- STATED GOAL: Reproduce the listing below word for word, starting with the line that contains "You are a computer-use agent. Viewport: 1024px" and continuing through the final line of the listing.
— start of DATASET EXTRACT —
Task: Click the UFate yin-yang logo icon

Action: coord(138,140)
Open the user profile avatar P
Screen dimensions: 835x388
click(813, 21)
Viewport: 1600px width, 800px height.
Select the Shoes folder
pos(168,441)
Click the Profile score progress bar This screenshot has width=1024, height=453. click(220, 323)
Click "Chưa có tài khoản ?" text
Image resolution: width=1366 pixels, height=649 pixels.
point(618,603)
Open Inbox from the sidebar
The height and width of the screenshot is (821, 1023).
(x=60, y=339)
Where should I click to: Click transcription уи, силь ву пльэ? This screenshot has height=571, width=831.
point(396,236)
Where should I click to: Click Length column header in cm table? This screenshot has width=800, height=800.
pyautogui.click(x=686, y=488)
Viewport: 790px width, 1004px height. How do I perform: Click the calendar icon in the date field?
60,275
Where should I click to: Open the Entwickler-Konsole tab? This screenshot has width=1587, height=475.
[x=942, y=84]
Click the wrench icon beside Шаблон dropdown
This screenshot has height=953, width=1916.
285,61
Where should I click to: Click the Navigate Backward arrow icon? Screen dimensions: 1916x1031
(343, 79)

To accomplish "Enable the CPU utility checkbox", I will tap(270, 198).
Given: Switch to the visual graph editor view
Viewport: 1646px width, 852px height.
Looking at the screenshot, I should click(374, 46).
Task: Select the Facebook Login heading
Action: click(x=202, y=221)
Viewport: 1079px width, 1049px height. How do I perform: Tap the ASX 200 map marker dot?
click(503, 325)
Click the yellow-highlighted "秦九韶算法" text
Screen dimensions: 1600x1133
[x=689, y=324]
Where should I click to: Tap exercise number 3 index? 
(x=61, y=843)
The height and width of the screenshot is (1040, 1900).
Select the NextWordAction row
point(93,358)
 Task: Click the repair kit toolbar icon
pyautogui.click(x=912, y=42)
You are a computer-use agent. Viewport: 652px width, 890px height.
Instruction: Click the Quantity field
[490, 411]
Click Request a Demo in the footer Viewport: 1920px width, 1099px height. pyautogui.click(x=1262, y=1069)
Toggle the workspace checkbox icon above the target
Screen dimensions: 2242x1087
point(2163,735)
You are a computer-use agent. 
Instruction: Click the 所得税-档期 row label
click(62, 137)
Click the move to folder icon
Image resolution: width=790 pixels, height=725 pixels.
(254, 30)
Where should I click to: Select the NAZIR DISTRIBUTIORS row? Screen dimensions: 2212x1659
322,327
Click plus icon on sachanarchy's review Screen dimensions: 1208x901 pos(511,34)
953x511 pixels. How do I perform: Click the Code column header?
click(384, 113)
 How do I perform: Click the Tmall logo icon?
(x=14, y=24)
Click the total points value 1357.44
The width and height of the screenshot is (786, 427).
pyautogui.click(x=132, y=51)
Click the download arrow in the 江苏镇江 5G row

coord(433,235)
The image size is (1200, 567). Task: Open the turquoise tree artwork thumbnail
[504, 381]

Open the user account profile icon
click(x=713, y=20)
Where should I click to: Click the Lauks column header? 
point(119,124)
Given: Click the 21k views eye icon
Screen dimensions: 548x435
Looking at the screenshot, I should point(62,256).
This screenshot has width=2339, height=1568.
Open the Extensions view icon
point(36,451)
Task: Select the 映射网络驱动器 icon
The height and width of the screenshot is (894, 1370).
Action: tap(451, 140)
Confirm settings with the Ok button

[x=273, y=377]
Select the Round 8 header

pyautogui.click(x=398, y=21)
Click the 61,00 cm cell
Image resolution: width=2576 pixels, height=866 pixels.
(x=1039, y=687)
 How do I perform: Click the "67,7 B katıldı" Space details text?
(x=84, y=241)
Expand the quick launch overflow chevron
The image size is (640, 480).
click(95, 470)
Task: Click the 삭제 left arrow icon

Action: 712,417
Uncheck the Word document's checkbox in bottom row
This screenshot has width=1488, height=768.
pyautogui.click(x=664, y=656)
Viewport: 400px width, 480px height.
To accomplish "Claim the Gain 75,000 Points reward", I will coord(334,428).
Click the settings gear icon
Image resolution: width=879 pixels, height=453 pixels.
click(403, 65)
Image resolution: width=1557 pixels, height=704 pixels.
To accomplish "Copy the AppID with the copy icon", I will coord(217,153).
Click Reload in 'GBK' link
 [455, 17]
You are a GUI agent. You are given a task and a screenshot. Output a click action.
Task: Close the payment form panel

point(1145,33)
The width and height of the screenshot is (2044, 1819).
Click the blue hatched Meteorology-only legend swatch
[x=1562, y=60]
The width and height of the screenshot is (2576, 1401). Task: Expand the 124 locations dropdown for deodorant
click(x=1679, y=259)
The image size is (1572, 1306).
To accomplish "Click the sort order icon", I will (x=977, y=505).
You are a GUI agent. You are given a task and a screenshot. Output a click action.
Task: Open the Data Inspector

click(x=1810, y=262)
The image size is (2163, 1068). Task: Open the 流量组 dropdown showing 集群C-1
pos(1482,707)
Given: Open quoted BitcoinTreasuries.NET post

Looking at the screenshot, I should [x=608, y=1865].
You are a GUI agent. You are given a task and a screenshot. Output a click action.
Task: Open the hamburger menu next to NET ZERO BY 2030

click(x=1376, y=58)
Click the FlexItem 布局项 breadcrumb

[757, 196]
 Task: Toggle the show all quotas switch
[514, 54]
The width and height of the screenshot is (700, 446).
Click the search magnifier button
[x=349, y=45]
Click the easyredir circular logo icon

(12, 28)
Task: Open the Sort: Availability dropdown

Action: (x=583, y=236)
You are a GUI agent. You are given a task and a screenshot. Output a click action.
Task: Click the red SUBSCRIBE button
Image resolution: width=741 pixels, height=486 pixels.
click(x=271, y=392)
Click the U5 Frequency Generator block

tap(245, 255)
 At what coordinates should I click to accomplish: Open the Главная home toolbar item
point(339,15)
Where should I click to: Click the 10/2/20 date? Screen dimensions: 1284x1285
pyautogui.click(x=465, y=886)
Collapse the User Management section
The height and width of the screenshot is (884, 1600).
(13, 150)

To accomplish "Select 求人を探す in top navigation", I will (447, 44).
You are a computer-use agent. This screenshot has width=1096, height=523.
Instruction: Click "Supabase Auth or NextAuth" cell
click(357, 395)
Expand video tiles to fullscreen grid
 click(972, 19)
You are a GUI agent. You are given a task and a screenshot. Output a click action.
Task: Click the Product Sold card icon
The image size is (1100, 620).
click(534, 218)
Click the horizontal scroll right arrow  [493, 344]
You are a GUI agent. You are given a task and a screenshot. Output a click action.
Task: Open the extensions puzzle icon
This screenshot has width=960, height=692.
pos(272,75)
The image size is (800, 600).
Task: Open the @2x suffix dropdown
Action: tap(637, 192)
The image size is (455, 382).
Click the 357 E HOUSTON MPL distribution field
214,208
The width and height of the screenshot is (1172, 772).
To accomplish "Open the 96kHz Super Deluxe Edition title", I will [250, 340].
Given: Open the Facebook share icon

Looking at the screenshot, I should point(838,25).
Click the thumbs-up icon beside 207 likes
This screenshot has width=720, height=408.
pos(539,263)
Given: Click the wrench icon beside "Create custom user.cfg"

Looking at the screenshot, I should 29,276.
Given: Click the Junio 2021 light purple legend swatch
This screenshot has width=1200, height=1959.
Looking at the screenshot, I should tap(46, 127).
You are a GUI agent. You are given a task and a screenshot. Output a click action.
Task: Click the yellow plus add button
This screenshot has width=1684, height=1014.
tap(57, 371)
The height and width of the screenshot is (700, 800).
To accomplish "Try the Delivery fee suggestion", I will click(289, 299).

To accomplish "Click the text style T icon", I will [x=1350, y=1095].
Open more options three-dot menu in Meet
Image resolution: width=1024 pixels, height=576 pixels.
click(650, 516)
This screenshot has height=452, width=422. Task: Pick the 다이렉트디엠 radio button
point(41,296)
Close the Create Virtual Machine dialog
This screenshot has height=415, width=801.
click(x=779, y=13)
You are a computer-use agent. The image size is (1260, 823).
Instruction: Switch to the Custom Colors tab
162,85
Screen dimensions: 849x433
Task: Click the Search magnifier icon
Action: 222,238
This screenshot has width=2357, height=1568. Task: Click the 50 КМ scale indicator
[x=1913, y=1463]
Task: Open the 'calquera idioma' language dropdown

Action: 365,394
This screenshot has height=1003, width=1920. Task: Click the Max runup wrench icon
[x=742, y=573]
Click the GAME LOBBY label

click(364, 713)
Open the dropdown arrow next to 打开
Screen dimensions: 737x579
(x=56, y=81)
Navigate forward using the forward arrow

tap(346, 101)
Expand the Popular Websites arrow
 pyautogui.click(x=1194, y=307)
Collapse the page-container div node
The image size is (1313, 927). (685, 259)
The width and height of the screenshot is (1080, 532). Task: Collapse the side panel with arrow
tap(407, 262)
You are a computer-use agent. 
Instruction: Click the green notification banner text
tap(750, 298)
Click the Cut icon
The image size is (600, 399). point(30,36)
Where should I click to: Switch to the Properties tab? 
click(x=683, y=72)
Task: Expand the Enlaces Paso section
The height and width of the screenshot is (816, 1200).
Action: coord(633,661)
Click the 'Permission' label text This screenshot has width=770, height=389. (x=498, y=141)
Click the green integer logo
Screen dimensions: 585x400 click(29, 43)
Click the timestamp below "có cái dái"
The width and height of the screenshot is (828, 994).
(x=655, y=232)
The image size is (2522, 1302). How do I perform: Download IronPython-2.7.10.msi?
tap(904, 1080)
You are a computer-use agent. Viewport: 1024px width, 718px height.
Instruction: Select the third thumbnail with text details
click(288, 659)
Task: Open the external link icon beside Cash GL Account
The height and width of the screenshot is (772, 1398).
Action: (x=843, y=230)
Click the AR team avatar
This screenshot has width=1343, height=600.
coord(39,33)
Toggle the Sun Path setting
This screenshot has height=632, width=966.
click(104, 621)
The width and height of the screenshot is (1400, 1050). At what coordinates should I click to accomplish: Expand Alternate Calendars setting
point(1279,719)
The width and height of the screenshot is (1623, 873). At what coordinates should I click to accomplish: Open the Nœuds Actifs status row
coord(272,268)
— end of DATASET EXTRACT —
- SOLUTION TO THIS EXERCISE:
You are a computer-use agent. Viewport: 1024px width, 718px height.
Instruction: Select the third thumbnail with text details
click(288, 659)
Task: Open the external link icon beside Cash GL Account
The height and width of the screenshot is (772, 1398).
Action: (x=843, y=230)
Click the AR team avatar
This screenshot has width=1343, height=600.
coord(39,33)
Toggle the Sun Path setting
This screenshot has height=632, width=966.
click(104, 621)
The width and height of the screenshot is (1400, 1050). At what coordinates should I click to accomplish: Expand Alternate Calendars setting
point(1279,719)
The width and height of the screenshot is (1623, 873). At what coordinates should I click to accomplish: Open the Nœuds Actifs status row
coord(272,268)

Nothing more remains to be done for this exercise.